### The task
Please state in a single number how many lines of the entries below include the word "Cinema".

+===+

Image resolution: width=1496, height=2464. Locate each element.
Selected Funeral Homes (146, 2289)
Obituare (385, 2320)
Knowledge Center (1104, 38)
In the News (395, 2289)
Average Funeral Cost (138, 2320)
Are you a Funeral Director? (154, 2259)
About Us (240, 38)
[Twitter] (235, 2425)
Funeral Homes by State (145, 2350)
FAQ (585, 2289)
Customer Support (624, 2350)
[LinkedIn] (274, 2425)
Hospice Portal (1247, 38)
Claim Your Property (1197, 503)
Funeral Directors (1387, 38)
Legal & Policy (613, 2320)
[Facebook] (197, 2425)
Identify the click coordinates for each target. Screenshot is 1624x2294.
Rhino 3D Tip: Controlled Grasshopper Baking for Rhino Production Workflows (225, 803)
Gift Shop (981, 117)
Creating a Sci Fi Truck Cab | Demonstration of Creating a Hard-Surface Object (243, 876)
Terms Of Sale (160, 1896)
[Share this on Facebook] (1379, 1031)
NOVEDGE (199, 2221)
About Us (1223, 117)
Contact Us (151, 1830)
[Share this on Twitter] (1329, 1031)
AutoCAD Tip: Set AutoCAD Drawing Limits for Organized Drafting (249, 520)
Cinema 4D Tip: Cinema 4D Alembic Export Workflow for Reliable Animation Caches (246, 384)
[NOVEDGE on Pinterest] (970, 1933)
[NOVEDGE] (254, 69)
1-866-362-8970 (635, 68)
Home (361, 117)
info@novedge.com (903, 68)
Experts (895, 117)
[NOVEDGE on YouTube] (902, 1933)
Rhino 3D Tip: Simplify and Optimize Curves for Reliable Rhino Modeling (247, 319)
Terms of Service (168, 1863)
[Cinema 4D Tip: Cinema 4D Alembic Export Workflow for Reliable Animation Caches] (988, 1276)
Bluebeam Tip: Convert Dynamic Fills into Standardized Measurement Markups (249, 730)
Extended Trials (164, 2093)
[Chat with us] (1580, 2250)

+===+

### Response to the exercise
2